Robert Nye

Robert Nye is an English writer, playwright and poet.Nye started writing stories for children to entertain his three young sons. Nye published his first adult novel, Doubtfire, in 1967. Nye's next publication after Doubtfire was a return to children's literature, a freewheeling version of Beowulf which has remained in print in many editions since 1968. In 1970, he published another children's book, Wishing Gold, and received the James Kennaway Memorial Award for his collection of short stories, Tales I Told My Mother (1969).During the early 1970s Nye wrote several plays for BBC radio including “A Bloody Stupit Hole” (1970), “Reynolds, Reynolds” (1971), and a version of Penthesilea by Heinrich von Kleist (1971). He was also commissioned by Covent Garden to write an unpublished libretto for Harrison Birtwistle's opera, Kronia (1970).
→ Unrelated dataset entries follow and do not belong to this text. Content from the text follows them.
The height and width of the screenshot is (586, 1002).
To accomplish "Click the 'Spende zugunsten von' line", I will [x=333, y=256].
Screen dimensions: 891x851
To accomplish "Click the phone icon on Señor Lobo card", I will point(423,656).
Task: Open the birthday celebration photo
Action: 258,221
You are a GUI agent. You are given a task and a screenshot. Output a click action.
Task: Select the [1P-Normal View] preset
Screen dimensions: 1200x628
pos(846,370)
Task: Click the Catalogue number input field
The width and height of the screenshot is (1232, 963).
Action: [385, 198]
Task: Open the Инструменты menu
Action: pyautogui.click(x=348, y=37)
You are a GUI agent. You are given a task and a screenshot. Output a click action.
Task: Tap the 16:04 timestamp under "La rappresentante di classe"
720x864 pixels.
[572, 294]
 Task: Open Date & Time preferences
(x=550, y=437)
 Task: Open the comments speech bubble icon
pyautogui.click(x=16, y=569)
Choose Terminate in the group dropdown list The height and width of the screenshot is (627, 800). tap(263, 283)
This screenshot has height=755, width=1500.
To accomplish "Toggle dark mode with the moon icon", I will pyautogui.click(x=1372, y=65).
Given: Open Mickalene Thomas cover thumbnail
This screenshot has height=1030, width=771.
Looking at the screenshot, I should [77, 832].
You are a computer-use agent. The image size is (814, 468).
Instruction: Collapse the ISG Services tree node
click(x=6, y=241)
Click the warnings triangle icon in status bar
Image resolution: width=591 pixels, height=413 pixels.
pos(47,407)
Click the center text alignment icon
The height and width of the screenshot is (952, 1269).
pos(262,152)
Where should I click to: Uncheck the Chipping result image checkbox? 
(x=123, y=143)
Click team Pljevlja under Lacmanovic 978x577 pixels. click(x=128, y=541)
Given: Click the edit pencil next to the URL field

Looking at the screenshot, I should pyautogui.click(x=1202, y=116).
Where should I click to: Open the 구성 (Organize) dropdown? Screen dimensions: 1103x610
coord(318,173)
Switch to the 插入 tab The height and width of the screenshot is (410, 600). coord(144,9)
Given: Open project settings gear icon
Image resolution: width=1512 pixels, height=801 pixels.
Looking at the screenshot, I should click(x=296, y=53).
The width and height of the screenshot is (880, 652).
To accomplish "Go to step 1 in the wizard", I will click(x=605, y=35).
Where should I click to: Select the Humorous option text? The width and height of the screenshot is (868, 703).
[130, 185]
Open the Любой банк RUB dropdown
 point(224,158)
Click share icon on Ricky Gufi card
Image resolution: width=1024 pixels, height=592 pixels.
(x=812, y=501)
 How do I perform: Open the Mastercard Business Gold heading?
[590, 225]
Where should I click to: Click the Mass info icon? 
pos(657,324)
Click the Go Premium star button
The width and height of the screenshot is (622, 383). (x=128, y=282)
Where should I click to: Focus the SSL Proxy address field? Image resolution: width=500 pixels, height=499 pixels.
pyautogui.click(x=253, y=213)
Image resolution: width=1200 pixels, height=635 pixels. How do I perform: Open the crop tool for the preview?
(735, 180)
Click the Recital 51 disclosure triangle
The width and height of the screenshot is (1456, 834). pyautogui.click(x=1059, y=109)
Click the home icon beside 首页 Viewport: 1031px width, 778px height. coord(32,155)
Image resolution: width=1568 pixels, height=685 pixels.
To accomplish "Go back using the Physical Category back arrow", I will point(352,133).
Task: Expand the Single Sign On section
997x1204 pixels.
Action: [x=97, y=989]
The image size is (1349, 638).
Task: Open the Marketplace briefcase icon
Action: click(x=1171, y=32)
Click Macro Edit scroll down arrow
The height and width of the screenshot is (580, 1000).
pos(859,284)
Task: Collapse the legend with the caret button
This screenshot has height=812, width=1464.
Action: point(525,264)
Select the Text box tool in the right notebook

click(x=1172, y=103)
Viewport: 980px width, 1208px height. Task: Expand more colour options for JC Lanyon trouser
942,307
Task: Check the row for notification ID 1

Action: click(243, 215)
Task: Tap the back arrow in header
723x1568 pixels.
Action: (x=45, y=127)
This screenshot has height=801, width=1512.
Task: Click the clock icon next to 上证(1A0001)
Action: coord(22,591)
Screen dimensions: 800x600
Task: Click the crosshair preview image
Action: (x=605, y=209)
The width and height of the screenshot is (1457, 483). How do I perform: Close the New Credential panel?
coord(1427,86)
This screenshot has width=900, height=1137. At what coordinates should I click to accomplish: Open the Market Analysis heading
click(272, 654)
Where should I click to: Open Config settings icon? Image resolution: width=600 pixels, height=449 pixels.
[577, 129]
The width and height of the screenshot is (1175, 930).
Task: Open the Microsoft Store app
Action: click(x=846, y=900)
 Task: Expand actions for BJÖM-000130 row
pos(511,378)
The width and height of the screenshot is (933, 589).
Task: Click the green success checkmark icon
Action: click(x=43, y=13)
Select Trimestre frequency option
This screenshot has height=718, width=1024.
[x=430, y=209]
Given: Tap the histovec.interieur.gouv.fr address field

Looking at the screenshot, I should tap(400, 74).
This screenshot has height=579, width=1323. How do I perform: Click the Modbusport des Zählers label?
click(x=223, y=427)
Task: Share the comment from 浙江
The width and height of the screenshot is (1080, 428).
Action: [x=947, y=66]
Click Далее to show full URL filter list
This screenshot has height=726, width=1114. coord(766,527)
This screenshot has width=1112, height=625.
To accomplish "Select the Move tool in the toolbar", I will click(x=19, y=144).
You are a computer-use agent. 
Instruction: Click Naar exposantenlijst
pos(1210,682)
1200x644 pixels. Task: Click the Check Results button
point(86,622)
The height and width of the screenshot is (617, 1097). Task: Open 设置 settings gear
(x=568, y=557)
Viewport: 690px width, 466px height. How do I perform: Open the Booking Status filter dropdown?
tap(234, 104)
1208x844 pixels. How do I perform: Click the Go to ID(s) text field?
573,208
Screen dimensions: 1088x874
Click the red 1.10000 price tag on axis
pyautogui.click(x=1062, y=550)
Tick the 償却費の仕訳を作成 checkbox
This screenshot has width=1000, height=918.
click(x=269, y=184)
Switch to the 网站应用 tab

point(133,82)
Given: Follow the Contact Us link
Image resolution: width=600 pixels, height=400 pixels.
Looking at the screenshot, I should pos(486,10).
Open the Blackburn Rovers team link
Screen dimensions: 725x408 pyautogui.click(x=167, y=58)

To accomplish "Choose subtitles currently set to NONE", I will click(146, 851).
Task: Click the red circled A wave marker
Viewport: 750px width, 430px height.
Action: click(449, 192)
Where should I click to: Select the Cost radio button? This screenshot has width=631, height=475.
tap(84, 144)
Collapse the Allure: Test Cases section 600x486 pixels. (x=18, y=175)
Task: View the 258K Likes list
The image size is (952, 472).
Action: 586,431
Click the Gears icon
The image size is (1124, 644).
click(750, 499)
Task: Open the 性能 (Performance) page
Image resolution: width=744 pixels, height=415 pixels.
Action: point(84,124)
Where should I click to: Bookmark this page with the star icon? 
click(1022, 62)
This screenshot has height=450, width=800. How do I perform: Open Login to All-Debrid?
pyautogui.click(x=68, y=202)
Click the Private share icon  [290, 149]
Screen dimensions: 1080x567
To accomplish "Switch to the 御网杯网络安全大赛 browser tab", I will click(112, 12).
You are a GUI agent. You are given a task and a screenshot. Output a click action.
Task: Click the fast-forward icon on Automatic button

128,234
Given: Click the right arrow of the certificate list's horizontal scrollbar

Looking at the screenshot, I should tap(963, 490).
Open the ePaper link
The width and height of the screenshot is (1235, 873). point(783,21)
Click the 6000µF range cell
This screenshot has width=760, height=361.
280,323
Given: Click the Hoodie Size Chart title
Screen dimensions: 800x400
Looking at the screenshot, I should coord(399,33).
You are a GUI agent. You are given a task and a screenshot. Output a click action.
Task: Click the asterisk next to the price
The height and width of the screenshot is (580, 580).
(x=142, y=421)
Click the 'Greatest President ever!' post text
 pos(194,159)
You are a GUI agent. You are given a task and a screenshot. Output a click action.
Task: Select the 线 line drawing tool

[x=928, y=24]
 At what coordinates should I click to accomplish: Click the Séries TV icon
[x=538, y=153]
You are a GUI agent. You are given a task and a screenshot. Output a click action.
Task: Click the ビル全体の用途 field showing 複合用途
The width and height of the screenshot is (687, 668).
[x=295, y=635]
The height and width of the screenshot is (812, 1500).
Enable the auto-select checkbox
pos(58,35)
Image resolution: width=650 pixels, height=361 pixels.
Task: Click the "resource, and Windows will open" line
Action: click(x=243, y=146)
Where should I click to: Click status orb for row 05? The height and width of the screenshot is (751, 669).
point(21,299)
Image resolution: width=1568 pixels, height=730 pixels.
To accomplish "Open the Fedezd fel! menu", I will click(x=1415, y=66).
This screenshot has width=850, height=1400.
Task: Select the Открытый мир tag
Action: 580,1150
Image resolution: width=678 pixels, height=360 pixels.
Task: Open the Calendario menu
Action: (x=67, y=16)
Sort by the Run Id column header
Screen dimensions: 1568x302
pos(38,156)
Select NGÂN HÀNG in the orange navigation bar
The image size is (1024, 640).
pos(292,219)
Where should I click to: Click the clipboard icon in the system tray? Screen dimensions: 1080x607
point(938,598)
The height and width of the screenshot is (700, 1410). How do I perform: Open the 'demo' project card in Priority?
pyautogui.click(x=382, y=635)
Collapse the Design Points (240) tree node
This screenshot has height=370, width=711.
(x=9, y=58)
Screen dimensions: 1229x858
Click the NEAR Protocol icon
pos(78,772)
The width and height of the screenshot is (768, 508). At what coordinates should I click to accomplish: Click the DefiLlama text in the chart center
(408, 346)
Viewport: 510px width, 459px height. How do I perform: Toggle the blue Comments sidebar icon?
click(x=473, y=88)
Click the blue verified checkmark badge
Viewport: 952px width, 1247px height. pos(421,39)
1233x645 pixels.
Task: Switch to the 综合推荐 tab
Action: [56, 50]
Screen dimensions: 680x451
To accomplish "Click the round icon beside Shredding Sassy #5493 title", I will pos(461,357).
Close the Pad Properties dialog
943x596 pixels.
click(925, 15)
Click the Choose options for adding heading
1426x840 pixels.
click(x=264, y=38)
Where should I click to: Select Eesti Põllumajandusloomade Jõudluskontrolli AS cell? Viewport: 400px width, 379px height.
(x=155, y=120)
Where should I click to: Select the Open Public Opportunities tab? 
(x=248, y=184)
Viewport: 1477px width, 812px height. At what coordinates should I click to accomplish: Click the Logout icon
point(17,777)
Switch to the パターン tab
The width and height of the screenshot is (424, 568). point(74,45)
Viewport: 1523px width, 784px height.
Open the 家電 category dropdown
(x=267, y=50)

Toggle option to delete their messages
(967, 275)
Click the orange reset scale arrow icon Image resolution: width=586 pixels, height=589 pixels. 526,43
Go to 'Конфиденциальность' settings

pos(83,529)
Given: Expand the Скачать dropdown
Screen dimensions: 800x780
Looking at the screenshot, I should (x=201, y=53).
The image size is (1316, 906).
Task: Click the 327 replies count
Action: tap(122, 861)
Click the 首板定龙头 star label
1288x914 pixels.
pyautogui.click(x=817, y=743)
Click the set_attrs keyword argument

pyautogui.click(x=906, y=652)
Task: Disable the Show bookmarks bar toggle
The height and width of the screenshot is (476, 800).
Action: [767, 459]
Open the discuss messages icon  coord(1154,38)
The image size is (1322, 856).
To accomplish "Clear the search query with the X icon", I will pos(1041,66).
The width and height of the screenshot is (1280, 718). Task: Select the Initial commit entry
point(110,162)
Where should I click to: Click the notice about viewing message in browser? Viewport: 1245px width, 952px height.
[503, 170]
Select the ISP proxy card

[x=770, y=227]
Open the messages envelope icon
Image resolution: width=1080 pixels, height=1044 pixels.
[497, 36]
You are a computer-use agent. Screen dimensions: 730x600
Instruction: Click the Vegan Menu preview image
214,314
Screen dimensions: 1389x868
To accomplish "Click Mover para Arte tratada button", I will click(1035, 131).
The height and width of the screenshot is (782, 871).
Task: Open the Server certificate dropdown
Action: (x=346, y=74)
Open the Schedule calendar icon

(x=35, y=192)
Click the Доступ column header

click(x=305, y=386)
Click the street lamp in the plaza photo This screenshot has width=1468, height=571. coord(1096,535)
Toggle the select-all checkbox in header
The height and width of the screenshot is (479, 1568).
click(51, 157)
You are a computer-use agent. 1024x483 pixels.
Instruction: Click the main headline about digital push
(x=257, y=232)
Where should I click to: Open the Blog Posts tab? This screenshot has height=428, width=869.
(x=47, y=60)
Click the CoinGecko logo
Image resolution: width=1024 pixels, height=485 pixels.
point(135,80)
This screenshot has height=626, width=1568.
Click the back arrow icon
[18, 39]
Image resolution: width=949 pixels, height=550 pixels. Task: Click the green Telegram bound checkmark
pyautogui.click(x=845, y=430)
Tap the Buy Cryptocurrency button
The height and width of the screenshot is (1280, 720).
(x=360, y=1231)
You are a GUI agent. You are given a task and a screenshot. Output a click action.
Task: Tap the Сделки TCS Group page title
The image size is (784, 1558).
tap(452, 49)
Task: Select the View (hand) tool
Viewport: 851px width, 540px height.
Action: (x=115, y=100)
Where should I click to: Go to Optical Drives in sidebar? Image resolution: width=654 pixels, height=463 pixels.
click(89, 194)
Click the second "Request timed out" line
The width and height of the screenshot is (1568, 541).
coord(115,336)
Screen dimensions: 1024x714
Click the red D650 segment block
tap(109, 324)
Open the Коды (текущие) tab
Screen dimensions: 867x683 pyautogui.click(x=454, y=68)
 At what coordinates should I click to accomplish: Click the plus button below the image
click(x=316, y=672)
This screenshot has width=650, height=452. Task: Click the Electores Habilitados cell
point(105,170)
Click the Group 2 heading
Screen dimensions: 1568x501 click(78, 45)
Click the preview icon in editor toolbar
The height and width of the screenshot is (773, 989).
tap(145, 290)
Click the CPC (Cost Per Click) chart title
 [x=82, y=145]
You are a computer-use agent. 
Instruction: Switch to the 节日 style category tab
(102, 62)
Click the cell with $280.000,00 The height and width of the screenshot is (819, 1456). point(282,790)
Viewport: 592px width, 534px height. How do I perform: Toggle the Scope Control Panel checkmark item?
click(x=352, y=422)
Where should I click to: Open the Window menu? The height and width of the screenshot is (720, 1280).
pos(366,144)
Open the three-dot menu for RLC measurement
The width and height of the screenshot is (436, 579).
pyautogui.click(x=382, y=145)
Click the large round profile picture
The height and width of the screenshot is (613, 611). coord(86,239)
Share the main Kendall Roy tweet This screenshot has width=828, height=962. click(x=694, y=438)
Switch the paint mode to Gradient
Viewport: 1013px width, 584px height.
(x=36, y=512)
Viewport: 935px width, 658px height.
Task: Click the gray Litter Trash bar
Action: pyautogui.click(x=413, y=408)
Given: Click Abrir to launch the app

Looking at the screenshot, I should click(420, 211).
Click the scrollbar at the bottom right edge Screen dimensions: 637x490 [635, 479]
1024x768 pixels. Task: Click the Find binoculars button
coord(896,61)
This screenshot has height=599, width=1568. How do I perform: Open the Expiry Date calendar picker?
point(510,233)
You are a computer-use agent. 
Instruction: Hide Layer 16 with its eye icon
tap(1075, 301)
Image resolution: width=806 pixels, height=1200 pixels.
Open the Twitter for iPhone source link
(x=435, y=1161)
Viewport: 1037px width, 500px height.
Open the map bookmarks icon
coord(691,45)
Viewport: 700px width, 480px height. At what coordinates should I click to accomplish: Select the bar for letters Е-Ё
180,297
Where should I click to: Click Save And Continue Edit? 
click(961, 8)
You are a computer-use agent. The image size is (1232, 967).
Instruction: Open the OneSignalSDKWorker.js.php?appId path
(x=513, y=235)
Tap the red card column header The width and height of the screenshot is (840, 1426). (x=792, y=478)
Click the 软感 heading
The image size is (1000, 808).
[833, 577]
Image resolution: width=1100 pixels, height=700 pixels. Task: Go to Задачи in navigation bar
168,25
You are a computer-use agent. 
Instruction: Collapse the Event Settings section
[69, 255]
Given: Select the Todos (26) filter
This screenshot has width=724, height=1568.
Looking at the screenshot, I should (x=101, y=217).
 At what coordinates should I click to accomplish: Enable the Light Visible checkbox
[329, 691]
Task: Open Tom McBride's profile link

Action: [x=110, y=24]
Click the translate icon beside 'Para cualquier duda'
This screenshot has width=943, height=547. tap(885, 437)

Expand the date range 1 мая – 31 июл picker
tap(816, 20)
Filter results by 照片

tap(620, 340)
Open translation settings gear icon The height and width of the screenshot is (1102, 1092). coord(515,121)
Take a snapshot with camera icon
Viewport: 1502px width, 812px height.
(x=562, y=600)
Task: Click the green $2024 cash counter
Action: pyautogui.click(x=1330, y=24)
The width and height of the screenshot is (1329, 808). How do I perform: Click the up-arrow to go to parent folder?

Nye held the position of writer in residence at the University of Edinburgh, 1976-1977, during which time he received the Guardian fiction prize, followed by the 1976 Hawthornden Prize for his novel Falstaff.He has continued to write poetry, publishing Darker Ends (1969) and Divisions on a Ground (1976), and to prepare editions of other poets with whose work he feels an affinity: Sir Walter Ralegh, William Barnes, and Laura Riding. His own Collected Poems appeared in 1995, and remains in print. His selected poems, entitled The Rain and The Glass, published in 2005, won the Cholmondeley Award. He has lived since 1977 in County Cork, Ireland. Although his novels have won prizes and been translated into many languages, it is as a poet that he would probably prefer to be remembered. The critic Gabriel Josipovici has described him as "one of the most interesting poets writing today, with a voice unlike that of any of his contemporaries."